A purchased a single premium life insurance contract on his life from the Y life insurance company. A settlement agreement was subsequently entered into between A and Y as to the manner of payments upon A's death. The agreement provided that all of the insurance proceeds would be retained by Y as `trustee' and that Y would pay a fixed rate of interest to the beneficiaries of the policy. The proceeds would eventually be paid to the heirs of the beneficiaries without regard to any appreciation or depreciation. Y reserved the right to mingle the proceeds of the insurance policy with its general corporate funds.
Upon A's death, Y began making the payments of interest to the beneficiaries in accordance with the settlement agreement.
Section 641(a) of the Internal Revenue Code of 1954 provides that the taxes imposed on individuals shall apply to the taxable income of any kind of property held in trust.
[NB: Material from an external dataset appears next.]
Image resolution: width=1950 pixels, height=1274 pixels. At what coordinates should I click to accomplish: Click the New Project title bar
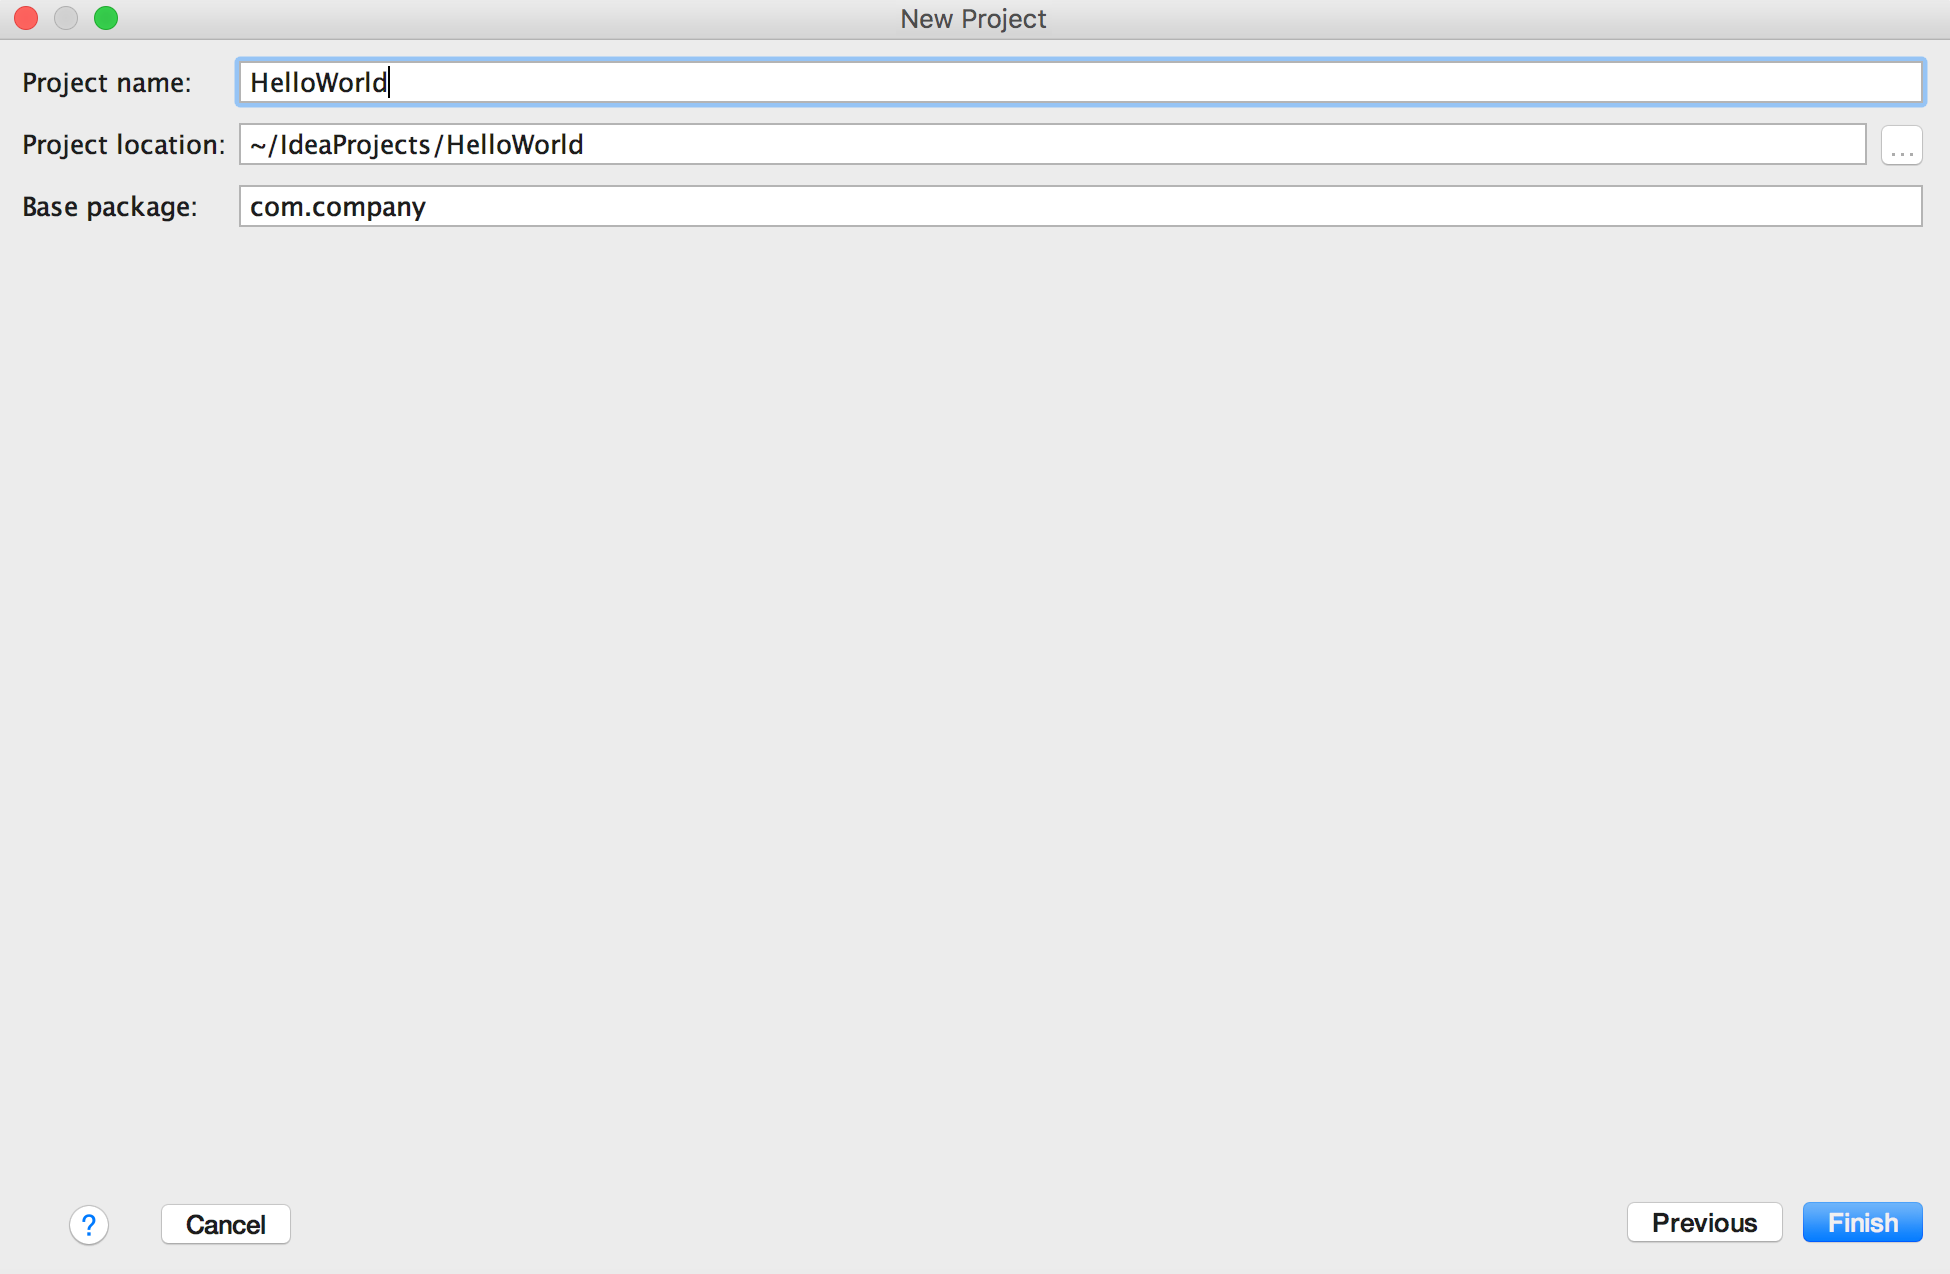coord(972,18)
Where, under a settlement agreement, an insurance company instead of paying a lump-sum to the beneficiary at the maturity of the policy makes deferred payment, is obligated to pay a fixed rate of interest and not the income from investment of the proceeds, the beneficiaries have no interest in any appreciation or depreciation of the proceeds, and the company is not required to and does not segregate the proceeds but commingles such proceeds with its other funds and merely undertakes to make the payment out of its general fund, the company is not a trustee. This is true even though the insurance company agrees to pay the proceeds to itself as trustee, if it is also agreed that the proceeds shall not be segregated from the other assets of the company. A debt and not a trust is created. Sections 12 and 87, Scott on Trusts , Second Edition; sections 12 and 87, Restatement of Trusts , Second Edition.
Accordingly, under the foregoing circumstances, a trust is not created and, therefore, Y is not required to file a fiduciary income tax return under section 1.6012-3 of the Income Tax Regulations.